~ダークネスの魔王・その後~
~魔王・その後~
第666世界ダークネスはゲート解放に大量の魔素を使用したために【一時的】に極端な魔素不足となっていた。
殆どの軍勢か異里洲と逆御洲に殲滅され、わずかに残った魔族も魔素量低下により次々と消滅していく。
【魔王の間】
我もここまでか……
巨大な城も少しずつ崩壊していった。
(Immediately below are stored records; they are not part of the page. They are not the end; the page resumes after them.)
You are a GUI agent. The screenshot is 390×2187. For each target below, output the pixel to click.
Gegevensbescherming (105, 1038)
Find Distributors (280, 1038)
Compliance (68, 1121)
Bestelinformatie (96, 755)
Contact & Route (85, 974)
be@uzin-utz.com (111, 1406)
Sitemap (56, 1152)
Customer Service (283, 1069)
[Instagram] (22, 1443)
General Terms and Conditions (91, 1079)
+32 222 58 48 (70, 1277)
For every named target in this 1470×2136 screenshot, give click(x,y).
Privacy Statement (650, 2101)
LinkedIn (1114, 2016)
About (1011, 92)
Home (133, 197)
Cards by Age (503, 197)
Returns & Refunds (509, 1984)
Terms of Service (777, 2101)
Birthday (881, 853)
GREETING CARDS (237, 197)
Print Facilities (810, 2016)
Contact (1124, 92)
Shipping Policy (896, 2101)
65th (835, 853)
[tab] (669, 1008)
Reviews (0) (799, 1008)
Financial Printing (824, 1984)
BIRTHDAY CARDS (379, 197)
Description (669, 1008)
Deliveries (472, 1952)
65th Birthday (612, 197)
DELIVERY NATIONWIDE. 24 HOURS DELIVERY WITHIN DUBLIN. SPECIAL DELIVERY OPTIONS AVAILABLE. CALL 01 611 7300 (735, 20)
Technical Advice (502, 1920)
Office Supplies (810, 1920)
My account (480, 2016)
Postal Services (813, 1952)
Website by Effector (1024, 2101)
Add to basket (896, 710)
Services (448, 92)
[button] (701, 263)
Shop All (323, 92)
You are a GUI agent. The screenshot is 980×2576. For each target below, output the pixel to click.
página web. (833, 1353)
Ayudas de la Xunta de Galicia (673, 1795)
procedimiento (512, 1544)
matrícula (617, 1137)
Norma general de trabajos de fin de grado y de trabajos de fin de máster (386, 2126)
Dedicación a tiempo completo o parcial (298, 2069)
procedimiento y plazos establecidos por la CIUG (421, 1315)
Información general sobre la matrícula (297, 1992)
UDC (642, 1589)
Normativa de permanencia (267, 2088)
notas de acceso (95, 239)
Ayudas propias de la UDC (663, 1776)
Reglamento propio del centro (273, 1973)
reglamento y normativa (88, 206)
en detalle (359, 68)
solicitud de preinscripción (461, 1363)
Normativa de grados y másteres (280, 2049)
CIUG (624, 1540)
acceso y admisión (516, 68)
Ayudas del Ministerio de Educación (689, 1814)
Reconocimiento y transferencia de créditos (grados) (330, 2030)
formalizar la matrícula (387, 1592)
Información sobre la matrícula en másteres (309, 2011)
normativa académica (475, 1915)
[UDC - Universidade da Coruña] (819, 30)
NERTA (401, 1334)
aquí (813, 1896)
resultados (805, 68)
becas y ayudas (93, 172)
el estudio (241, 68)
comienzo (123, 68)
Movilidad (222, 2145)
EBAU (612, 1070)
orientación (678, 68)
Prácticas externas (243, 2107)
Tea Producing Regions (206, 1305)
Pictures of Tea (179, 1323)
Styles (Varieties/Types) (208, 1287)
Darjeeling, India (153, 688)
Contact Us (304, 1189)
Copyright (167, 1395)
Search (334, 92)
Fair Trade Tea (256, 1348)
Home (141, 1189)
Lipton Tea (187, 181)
最後に残った魔王の間に我ただ1人。
我は見てみたかったのだ。
この世界の外に何かがあるとするのならそれを……見てみたかった。
我とて、この世界の「理」の中では1つの現象に過ぎぬのかもしれぬ……
時既に遅し……
魔素を失った魔王はここで「消滅」した。
第666世界ダークネスは魔素だまりが残るのみとなった。
魔素は濃淡を繰り返す。それがこの世界の理なのだ。
ここからやがて魔物が生まれ、魔王も誕生するのかもしれない。
♢♢♢♢♢♢
【創造の部屋】
我の目の前にいる存在。
この圧倒的な存在感は……
「……神……なのか。」
「神か。そう呼ばれてはおるがの。」
「お前は魔素が実体化した魔物であるそれは理解したか?」
「我……。それは理解……した。」
「だが、お前は魔物でありながら世界の理に疑問を持ち、ここまでやってきた唯一無二の存在である。」
創造神は少し間を空けて元魔王をじっと見つめる。
「お前は人間になりたいと思うか?」
「人間となりアトランティスで暮らすことを望むか?」
「我は……私は……人間になってみたい……ヒトとしてアトランティスで生きてみたいと願う。」
「ならば生き直すが良い。 圧倒的な力を持たぬ。ただの「人間」として。」
魔素から生まれた存在が
初めて本当の意味で「実体化」した瞬間である。
アトランティスの長い歴史の中でも元魔王は唯一無二の存在となったのだ。